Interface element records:
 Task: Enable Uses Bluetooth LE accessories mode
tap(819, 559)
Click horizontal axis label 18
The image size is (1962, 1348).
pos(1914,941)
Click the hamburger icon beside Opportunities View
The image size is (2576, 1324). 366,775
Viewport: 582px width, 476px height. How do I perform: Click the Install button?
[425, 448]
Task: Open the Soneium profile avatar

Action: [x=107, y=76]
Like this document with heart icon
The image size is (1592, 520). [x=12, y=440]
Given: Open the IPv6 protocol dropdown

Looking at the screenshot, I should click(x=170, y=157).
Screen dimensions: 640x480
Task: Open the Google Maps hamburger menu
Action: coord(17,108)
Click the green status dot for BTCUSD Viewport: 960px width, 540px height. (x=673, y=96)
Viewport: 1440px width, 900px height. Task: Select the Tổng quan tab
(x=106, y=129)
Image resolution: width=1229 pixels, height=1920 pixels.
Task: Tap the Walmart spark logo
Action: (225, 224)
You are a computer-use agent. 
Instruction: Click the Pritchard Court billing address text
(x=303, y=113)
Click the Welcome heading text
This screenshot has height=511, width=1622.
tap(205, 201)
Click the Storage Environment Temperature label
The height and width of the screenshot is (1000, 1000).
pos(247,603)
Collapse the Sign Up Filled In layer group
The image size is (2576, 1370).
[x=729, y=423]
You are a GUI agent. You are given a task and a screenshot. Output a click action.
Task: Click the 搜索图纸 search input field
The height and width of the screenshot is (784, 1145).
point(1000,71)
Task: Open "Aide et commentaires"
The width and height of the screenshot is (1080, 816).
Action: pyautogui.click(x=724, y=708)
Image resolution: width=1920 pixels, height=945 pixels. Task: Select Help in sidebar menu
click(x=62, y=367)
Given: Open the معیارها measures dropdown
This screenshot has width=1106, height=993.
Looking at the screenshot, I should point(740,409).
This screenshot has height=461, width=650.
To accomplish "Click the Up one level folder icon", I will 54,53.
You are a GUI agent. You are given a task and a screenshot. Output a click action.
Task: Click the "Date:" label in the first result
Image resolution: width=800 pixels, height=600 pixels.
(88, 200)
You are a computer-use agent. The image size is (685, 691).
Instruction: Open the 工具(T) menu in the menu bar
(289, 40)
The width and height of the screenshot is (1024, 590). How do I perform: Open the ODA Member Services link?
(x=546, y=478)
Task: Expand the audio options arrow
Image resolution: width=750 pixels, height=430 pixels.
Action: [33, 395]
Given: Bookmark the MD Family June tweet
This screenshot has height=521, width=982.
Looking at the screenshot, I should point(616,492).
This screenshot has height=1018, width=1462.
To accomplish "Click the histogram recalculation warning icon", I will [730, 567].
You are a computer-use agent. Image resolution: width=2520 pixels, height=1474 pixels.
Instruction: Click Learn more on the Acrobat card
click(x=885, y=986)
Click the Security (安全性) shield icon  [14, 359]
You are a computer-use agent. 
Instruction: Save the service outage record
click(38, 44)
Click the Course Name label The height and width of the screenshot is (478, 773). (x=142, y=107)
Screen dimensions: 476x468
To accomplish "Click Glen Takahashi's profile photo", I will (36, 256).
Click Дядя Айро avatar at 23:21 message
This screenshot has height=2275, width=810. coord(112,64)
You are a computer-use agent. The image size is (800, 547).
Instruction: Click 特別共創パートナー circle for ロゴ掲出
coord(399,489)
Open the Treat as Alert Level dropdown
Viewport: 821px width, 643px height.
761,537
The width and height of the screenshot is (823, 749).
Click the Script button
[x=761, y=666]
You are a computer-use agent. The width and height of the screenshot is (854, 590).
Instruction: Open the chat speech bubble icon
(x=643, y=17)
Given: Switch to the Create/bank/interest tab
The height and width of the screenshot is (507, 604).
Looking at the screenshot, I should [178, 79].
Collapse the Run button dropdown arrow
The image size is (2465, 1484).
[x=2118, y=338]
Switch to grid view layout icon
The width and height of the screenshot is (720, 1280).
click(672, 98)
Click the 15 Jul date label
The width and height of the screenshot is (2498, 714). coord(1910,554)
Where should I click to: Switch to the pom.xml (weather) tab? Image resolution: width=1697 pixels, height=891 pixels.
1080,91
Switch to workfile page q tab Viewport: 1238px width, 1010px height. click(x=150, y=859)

* TASK REQUIREMENTS: Reproduce the data above line for line, with no changes of any kind.

* SOLUTION FOR THIS PROBLEM:
 Task: Enable Uses Bluetooth LE accessories mode
tap(819, 559)
Click horizontal axis label 18
The image size is (1962, 1348).
pos(1914,941)
Click the hamburger icon beside Opportunities View
The image size is (2576, 1324). 366,775
Viewport: 582px width, 476px height. How do I perform: Click the Install button?
[425, 448]
Task: Open the Soneium profile avatar

Action: [x=107, y=76]
Like this document with heart icon
The image size is (1592, 520). [x=12, y=440]
Given: Open the IPv6 protocol dropdown

Looking at the screenshot, I should click(x=170, y=157).
Screen dimensions: 640x480
Task: Open the Google Maps hamburger menu
Action: coord(17,108)
Click the green status dot for BTCUSD Viewport: 960px width, 540px height. (x=673, y=96)
Viewport: 1440px width, 900px height. Task: Select the Tổng quan tab
(x=106, y=129)
Image resolution: width=1229 pixels, height=1920 pixels.
Task: Tap the Walmart spark logo
Action: (225, 224)
You are a computer-use agent. 
Instruction: Click the Pritchard Court billing address text
(x=303, y=113)
Click the Welcome heading text
This screenshot has height=511, width=1622.
tap(205, 201)
Click the Storage Environment Temperature label
The height and width of the screenshot is (1000, 1000).
pos(247,603)
Collapse the Sign Up Filled In layer group
The image size is (2576, 1370).
[x=729, y=423]
You are a GUI agent. You are given a task and a screenshot. Output a click action.
Task: Click the 搜索图纸 search input field
The height and width of the screenshot is (784, 1145).
point(1000,71)
Task: Open "Aide et commentaires"
The width and height of the screenshot is (1080, 816).
Action: pyautogui.click(x=724, y=708)
Image resolution: width=1920 pixels, height=945 pixels. Task: Select Help in sidebar menu
click(x=62, y=367)
Given: Open the معیارها measures dropdown
This screenshot has width=1106, height=993.
Looking at the screenshot, I should point(740,409).
This screenshot has height=461, width=650.
To accomplish "Click the Up one level folder icon", I will 54,53.
You are a GUI agent. You are given a task and a screenshot. Output a click action.
Task: Click the "Date:" label in the first result
Image resolution: width=800 pixels, height=600 pixels.
(88, 200)
You are a computer-use agent. The image size is (685, 691).
Instruction: Open the 工具(T) menu in the menu bar
(289, 40)
The width and height of the screenshot is (1024, 590). How do I perform: Open the ODA Member Services link?
(x=546, y=478)
Task: Expand the audio options arrow
Image resolution: width=750 pixels, height=430 pixels.
Action: [33, 395]
Given: Bookmark the MD Family June tweet
This screenshot has height=521, width=982.
Looking at the screenshot, I should point(616,492).
This screenshot has height=1018, width=1462.
To accomplish "Click the histogram recalculation warning icon", I will [730, 567].
You are a computer-use agent. Image resolution: width=2520 pixels, height=1474 pixels.
Instruction: Click Learn more on the Acrobat card
click(x=885, y=986)
Click the Security (安全性) shield icon  [14, 359]
You are a computer-use agent. 
Instruction: Save the service outage record
click(38, 44)
Click the Course Name label The height and width of the screenshot is (478, 773). (x=142, y=107)
Screen dimensions: 476x468
To accomplish "Click Glen Takahashi's profile photo", I will (36, 256).
Click Дядя Айро avatar at 23:21 message
This screenshot has height=2275, width=810. coord(112,64)
You are a computer-use agent. The image size is (800, 547).
Instruction: Click 特別共創パートナー circle for ロゴ掲出
coord(399,489)
Open the Treat as Alert Level dropdown
Viewport: 821px width, 643px height.
761,537
The width and height of the screenshot is (823, 749).
Click the Script button
[x=761, y=666]
You are a computer-use agent. The width and height of the screenshot is (854, 590).
Instruction: Open the chat speech bubble icon
(x=643, y=17)
Given: Switch to the Create/bank/interest tab
The height and width of the screenshot is (507, 604).
Looking at the screenshot, I should [178, 79].
Collapse the Run button dropdown arrow
The image size is (2465, 1484).
[x=2118, y=338]
Switch to grid view layout icon
The width and height of the screenshot is (720, 1280).
click(672, 98)
Click the 15 Jul date label
The width and height of the screenshot is (2498, 714). coord(1910,554)
Where should I click to: Switch to the pom.xml (weather) tab? Image resolution: width=1697 pixels, height=891 pixels.
1080,91
Switch to workfile page q tab Viewport: 1238px width, 1010px height. click(x=150, y=859)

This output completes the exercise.